> _Written task_
Repeat each of the following items word for word, keeping every line unchanged.

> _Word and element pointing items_
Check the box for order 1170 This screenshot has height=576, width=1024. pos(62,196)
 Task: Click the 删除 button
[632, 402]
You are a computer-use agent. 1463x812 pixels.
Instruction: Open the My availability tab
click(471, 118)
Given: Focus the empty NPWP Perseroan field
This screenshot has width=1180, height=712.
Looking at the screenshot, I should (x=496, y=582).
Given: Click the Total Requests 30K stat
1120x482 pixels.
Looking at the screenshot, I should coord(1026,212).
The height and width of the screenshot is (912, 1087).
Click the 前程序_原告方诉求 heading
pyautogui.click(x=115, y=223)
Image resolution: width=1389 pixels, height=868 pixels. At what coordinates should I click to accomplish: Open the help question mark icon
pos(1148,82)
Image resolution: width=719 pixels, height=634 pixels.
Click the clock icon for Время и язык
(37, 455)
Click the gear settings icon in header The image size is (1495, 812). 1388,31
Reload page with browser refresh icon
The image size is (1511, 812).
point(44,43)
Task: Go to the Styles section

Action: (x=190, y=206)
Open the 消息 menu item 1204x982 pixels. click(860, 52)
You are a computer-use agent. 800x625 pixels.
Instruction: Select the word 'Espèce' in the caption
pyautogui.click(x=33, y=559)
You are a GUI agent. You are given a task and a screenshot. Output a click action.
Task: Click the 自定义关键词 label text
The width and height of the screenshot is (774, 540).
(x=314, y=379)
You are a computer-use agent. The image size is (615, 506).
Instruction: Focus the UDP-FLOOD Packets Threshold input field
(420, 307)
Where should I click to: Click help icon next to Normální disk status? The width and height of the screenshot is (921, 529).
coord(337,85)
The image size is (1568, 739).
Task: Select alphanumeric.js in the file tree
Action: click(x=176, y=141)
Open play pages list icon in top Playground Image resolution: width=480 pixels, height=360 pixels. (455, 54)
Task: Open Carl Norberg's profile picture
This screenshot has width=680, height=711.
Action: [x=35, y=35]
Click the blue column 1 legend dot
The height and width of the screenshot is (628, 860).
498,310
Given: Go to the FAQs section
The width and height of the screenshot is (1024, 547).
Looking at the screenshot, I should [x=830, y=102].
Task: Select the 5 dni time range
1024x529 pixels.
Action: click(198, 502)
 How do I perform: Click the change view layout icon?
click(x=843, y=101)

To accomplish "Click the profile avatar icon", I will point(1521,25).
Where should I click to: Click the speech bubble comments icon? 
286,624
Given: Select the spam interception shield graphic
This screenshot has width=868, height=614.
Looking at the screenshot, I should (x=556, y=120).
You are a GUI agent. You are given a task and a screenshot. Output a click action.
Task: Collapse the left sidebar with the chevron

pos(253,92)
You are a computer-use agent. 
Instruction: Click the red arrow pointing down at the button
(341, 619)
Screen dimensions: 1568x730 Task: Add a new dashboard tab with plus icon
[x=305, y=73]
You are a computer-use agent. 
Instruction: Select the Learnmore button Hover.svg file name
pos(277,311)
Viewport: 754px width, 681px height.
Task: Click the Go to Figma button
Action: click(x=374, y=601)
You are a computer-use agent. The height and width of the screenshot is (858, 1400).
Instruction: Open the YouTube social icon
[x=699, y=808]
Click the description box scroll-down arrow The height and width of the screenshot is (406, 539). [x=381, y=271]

> _Exercise output_
Check the box for order 1170 This screenshot has height=576, width=1024. pos(62,196)
 Task: Click the 删除 button
[632, 402]
You are a computer-use agent. 1463x812 pixels.
Instruction: Open the My availability tab
click(471, 118)
Given: Focus the empty NPWP Perseroan field
This screenshot has width=1180, height=712.
Looking at the screenshot, I should (x=496, y=582).
Given: Click the Total Requests 30K stat
1120x482 pixels.
Looking at the screenshot, I should coord(1026,212).
The height and width of the screenshot is (912, 1087).
Click the 前程序_原告方诉求 heading
pyautogui.click(x=115, y=223)
Image resolution: width=1389 pixels, height=868 pixels. At what coordinates should I click to accomplish: Open the help question mark icon
pos(1148,82)
Image resolution: width=719 pixels, height=634 pixels.
Click the clock icon for Время и язык
(37, 455)
Click the gear settings icon in header The image size is (1495, 812). 1388,31
Reload page with browser refresh icon
The image size is (1511, 812).
point(44,43)
Task: Go to the Styles section

Action: (x=190, y=206)
Open the 消息 menu item 1204x982 pixels. click(860, 52)
You are a computer-use agent. 800x625 pixels.
Instruction: Select the word 'Espèce' in the caption
pyautogui.click(x=33, y=559)
You are a GUI agent. You are given a task and a screenshot. Output a click action.
Task: Click the 自定义关键词 label text
The width and height of the screenshot is (774, 540).
(x=314, y=379)
You are a computer-use agent. The image size is (615, 506).
Instruction: Focus the UDP-FLOOD Packets Threshold input field
(420, 307)
Where should I click to: Click help icon next to Normální disk status? The width and height of the screenshot is (921, 529).
coord(337,85)
The image size is (1568, 739).
Task: Select alphanumeric.js in the file tree
Action: click(x=176, y=141)
Open play pages list icon in top Playground Image resolution: width=480 pixels, height=360 pixels. (455, 54)
Task: Open Carl Norberg's profile picture
This screenshot has width=680, height=711.
Action: [x=35, y=35]
Click the blue column 1 legend dot
The height and width of the screenshot is (628, 860).
498,310
Given: Go to the FAQs section
The width and height of the screenshot is (1024, 547).
Looking at the screenshot, I should [x=830, y=102].
Task: Select the 5 dni time range
1024x529 pixels.
Action: click(198, 502)
 How do I perform: Click the change view layout icon?
click(x=843, y=101)

To accomplish "Click the profile avatar icon", I will point(1521,25).
Where should I click to: Click the speech bubble comments icon? 
286,624
Given: Select the spam interception shield graphic
This screenshot has width=868, height=614.
Looking at the screenshot, I should (x=556, y=120).
You are a GUI agent. You are given a task and a screenshot. Output a click action.
Task: Collapse the left sidebar with the chevron

pos(253,92)
You are a computer-use agent. 
Instruction: Click the red arrow pointing down at the button
(341, 619)
Screen dimensions: 1568x730 Task: Add a new dashboard tab with plus icon
[x=305, y=73]
You are a computer-use agent. 
Instruction: Select the Learnmore button Hover.svg file name
pos(277,311)
Viewport: 754px width, 681px height.
Task: Click the Go to Figma button
Action: click(x=374, y=601)
You are a computer-use agent. The height and width of the screenshot is (858, 1400).
Instruction: Open the YouTube social icon
[x=699, y=808]
Click the description box scroll-down arrow The height and width of the screenshot is (406, 539). [x=381, y=271]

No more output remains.